The records where the description starts with “Collection : (Folio junior” are our problem: no series number, and no other way to try to link back to the original English (like the original English title). Let’s check out Mallory entre en scène… and there it is. We’ve got both “Traduction de: Hello, Mallory” and “Titre d’ensemble : (Le club des baby-sitters. ; 14)” in the catalog record.
But if you try to export search results from the catalog, those fields aren’t available.
But wait! What about that paramétrage professionnel tab?
Intermarc? Unimarc? I know about the MARC standards for library cataloging, and I have a piece of paper lying around here saying that I’m officially certified as a Library and Information Scientist, but … ugh.
But then I thought about Arcadia Falcone, the metadata librarian at work and one of the most quirky-cool people I know. She’d probably know the MARC codes I needed for these records off the top of her head, and could figure out Unimarc with both hands busy crocheting an amazing shawl. I could do this, too. And thanks to the Library of Congress, it wasn’t actually too bad; there’s a “UNIMARC to MARC 21 Conversion Specifications” that was published only 9 months after the last Baby-Sitters Club book. The formatting alone suggests a promising treatment for insomnia– try it the next time nightmares wake you up in the middle of the night! (I can’t be the only one with that problem these days…)
Searching for “translation” scored me 453 for the field with the English title of the book, and searching for “series” got me 225 for the field with the book number (even better than the English book title). I stuck “225;” into the field, hit Exporter, and held my breath.
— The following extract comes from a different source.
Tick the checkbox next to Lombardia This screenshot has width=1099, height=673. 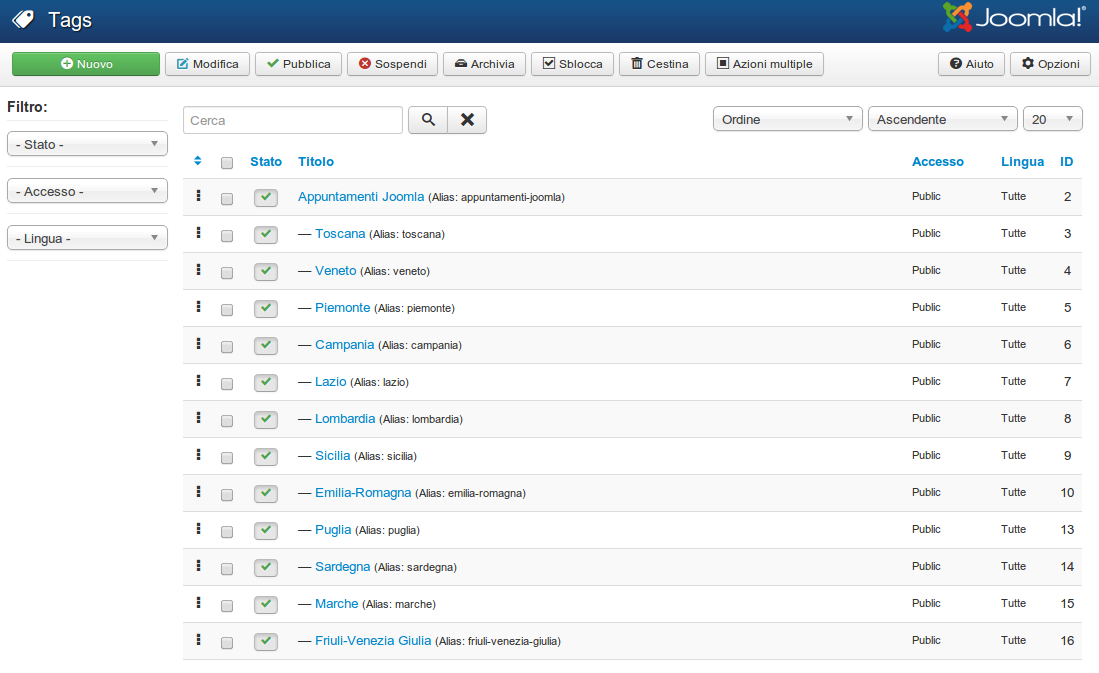tap(227, 421)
What I got was an ExportPro.csv file, with the fields “Identifiant ARK”, “N° notice BnF”, “Type de notice”, “Type de document;=”225””. The spreadsheet I’d already partly cleaned in OpenRefine had that “N° notice BnF” field, too, as a unique value for each book – all I needed to do was connect my new data with my old OpenRefine project using that “N° notice BnF” value to match everything up. Time for another metadata librarian to the rescue! Ruth Kitchin Tillman recently did an online OpenRefine workshop on “cell cross”, which is the OpenRefine jargon for doing exactly what we need to do here. It’s worth watching for a more detailed explanation, but uses a library cataloging example that might not be as relevant to Data-Sitters Club readers, so let’s run through it here.
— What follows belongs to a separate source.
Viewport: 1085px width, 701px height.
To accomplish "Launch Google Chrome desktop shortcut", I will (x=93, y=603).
Look both ways before crossing the cells#
The first step is to create a new OpenRefine project with our ExportPro.csv that has the series numbers. If you still have the earlier OpenRefine project from the French National Library open, you can open up a new OpenRefine tab by right-clicking on the logo in the upper left, and choosing “Open link in new tab”. Import the ExportPro.csv file, and call the new project “ExportPro”; the defaults are mostly fine, but uncheck the “Use character “ to enclose cells containing column separators” option. The column that we want to import has a name that might cause some errors (it includes quotation marks, which are often a problem in file and column naming). Rename the last column “value225”.
Now, go back to the earlier project with the French National Library data. Go to the “N° notice BnF” column and choose Edit column > Add column based on this column.
In the box that pops up, we’ll call the new column “seriesnumber”. The syntax here is a little tricky, but roughly follows the format cell.cross(“Other-Project”, “Column-to-Match-in-Other-Project”])[0].cells[Column-to-Import-from-Other-Project].value
. So in this case, the other project (the one we just created from ExportPro.csv) is called ExportPro, the column there that we want to match against is “N° notice BnF”, and the column we’re trying to import is called “value225”: cell.cross("ExportPro", "N° notice BnF")[0].cells["value225"].value
.
Success! Once you’ve finished the cell cross, you can close the ExportPro OpenRefine project. All we need to do now is clean up the “seriesnumber” field. It’s easiest to start by doing Facet > Text facet on the “seriesnumber” field, to get a sense of how much progress you’re making in your cleaning. Replace 225$aLe club des baby-sitters.\$v
, 225$aLe club des baby-sitters.\$v
, 225\$aLe club des babysitters$v
, and | 225\$aFolio junior\$v(.*)
(the broader “Folio junior” publication series) with nothing.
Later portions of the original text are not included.